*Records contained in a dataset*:

☆ ☆ ☆ ☆ ☆ ☆ ☆

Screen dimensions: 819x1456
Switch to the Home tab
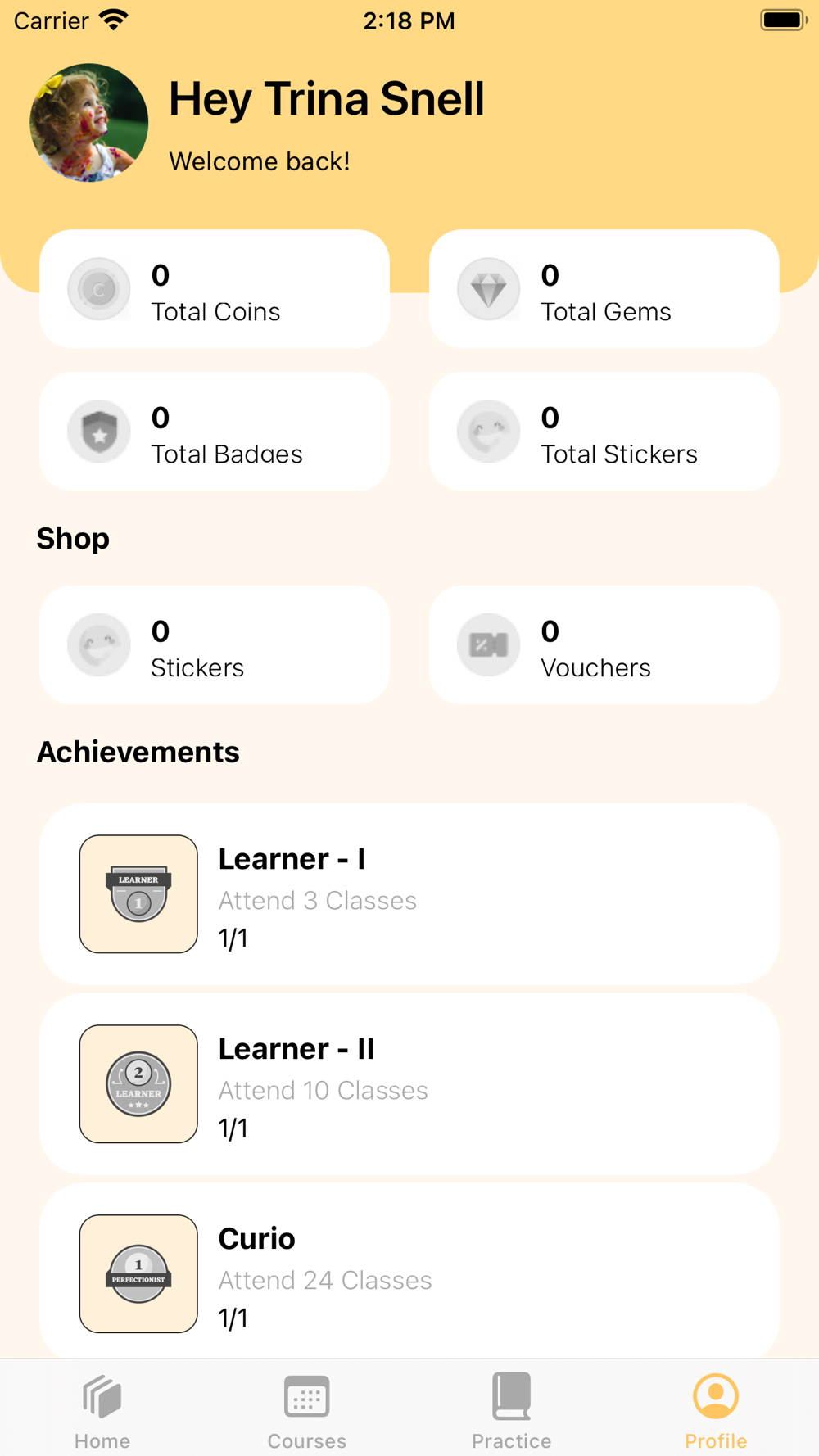click(102, 1410)
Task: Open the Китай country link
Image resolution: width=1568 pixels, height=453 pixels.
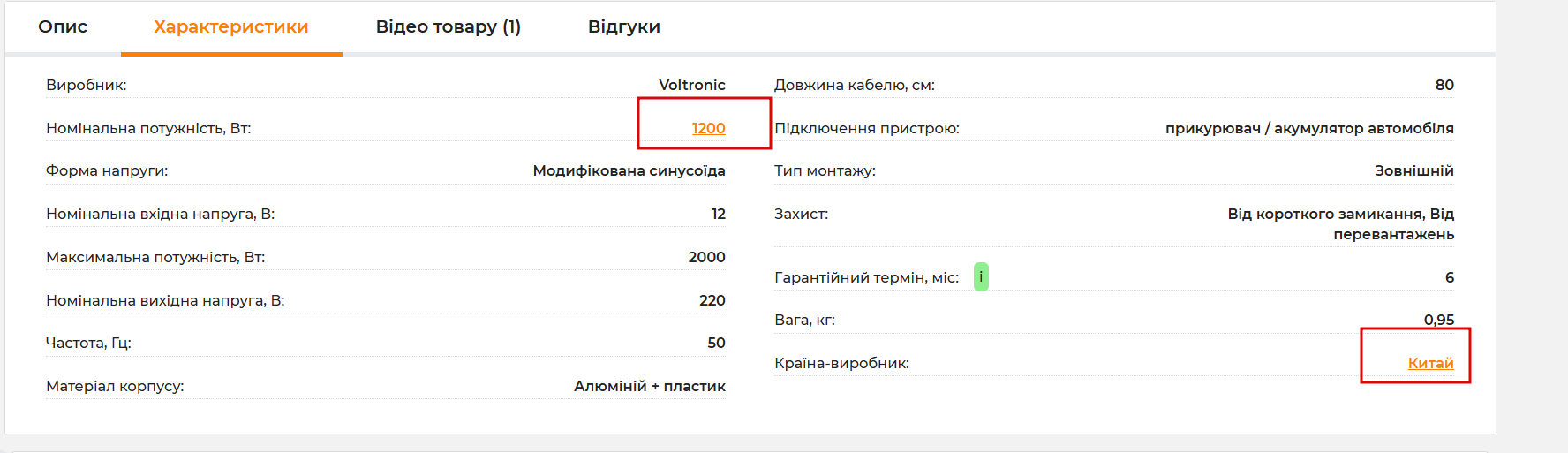Action: 1431,363
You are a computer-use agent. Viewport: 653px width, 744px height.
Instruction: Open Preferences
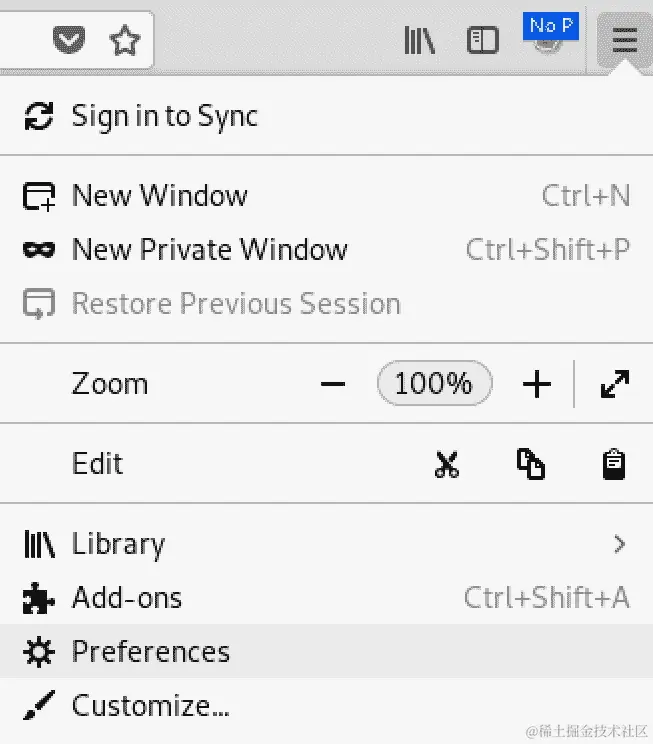click(x=326, y=651)
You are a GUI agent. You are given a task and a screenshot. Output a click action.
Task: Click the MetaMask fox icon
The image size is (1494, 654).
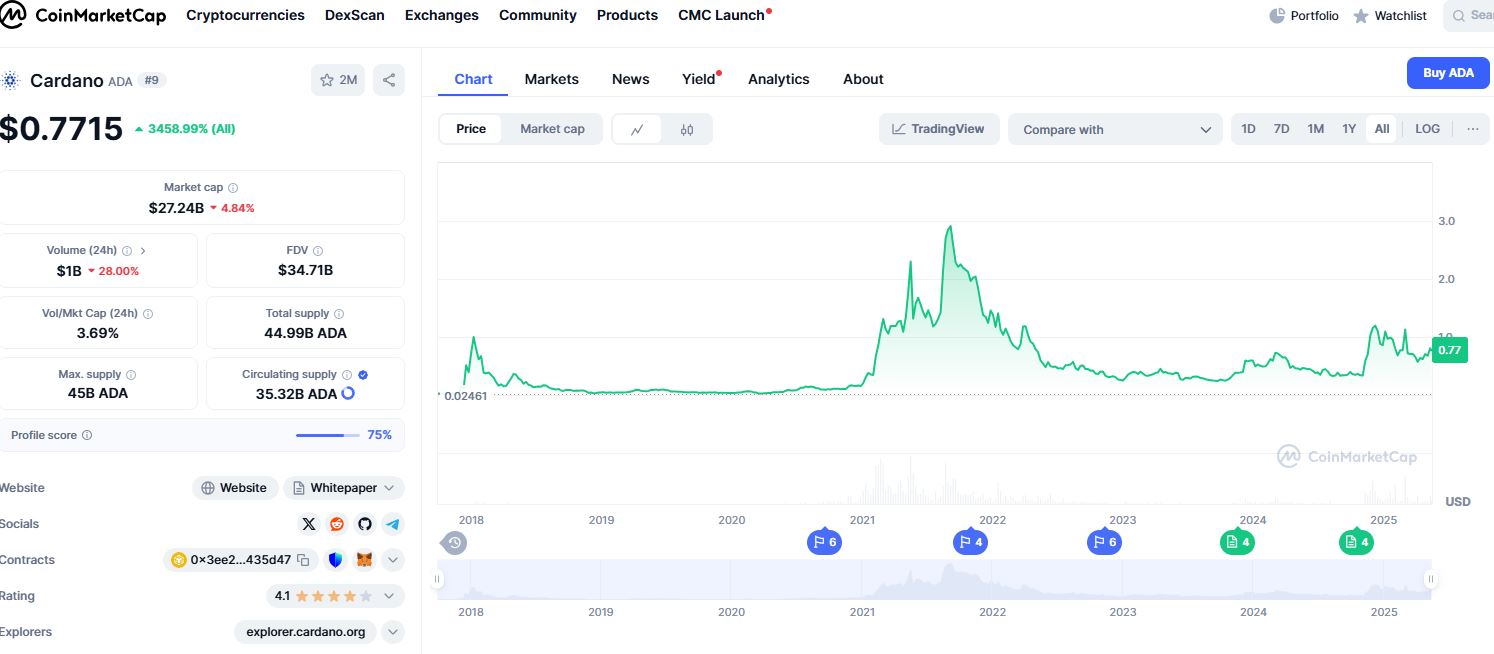(x=365, y=560)
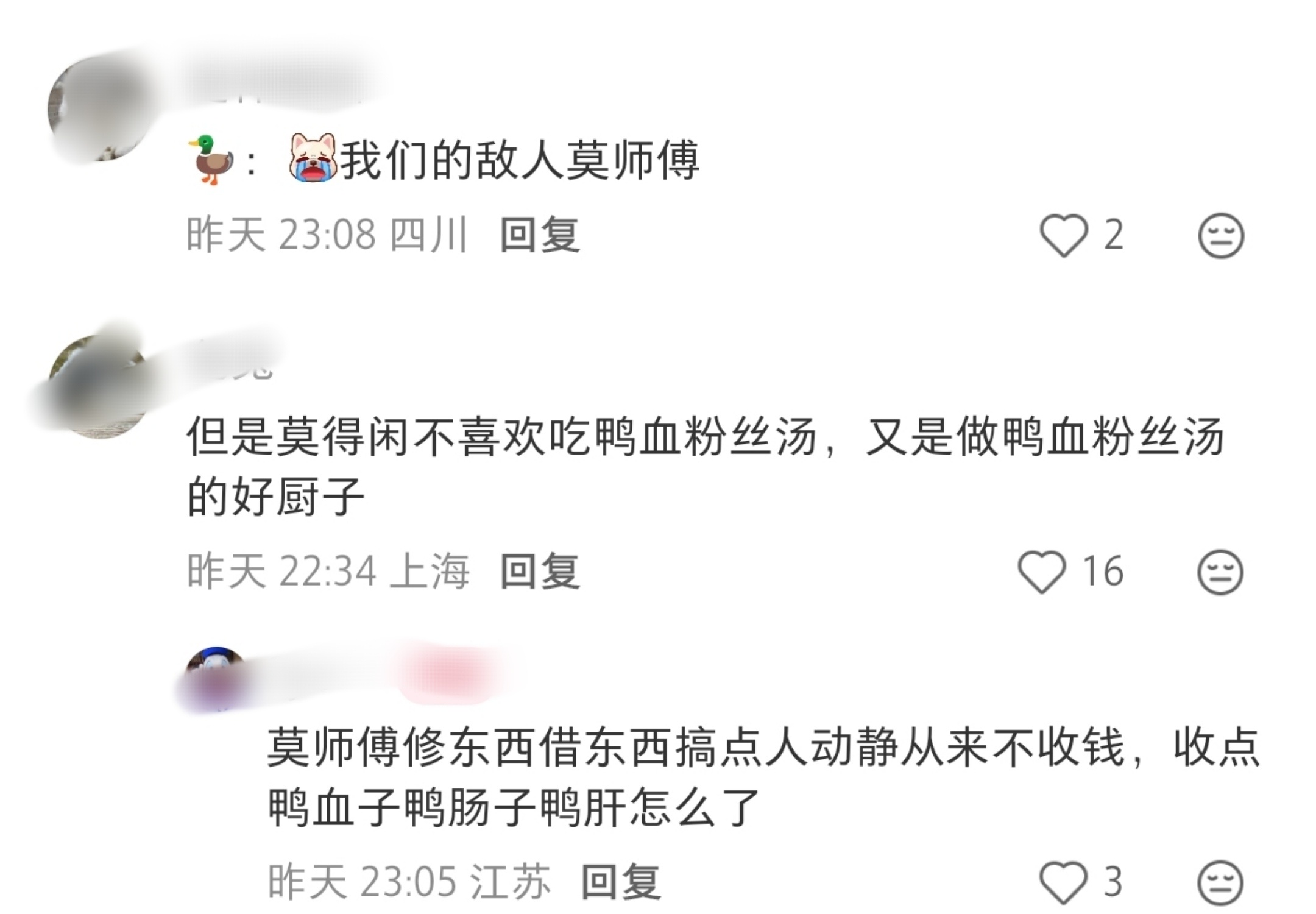Tap the 16 likes count
The image size is (1316, 914).
1103,572
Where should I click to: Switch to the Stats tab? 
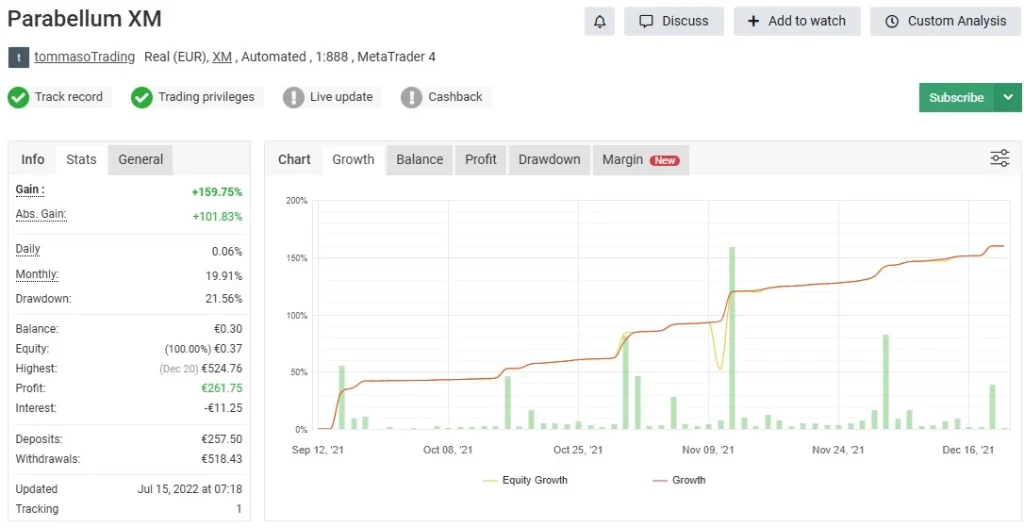(81, 159)
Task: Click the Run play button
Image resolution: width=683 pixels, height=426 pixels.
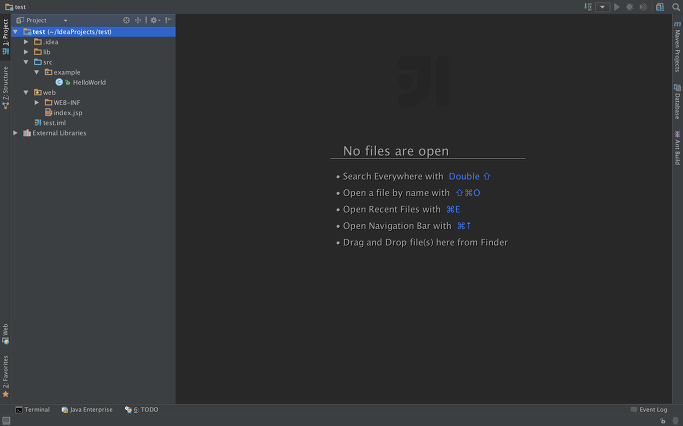Action: pyautogui.click(x=617, y=7)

☆ ☆ ☆ ☆ ☆ ☆ ☆

Set down every line of the entries above again, exactly as written, but not the pictures.

Screen dimensions: 819x1456
Switch to the Home tab
click(102, 1410)
Task: Open the Китай country link
Image resolution: width=1568 pixels, height=453 pixels.
Action: 1431,363
You are a computer-use agent. Viewport: 653px width, 744px height.
Instruction: Open Preferences
click(x=326, y=651)
You are a GUI agent. You are given a task and a screenshot. Output a click action.
Task: Click the MetaMask fox icon
The image size is (1494, 654).
(x=365, y=560)
Tap the 16 likes count
The image size is (1316, 914).
1103,572
Where should I click to: Switch to the Stats tab? 
(81, 159)
Task: Click the Run play button
Image resolution: width=683 pixels, height=426 pixels.
Action: pyautogui.click(x=617, y=7)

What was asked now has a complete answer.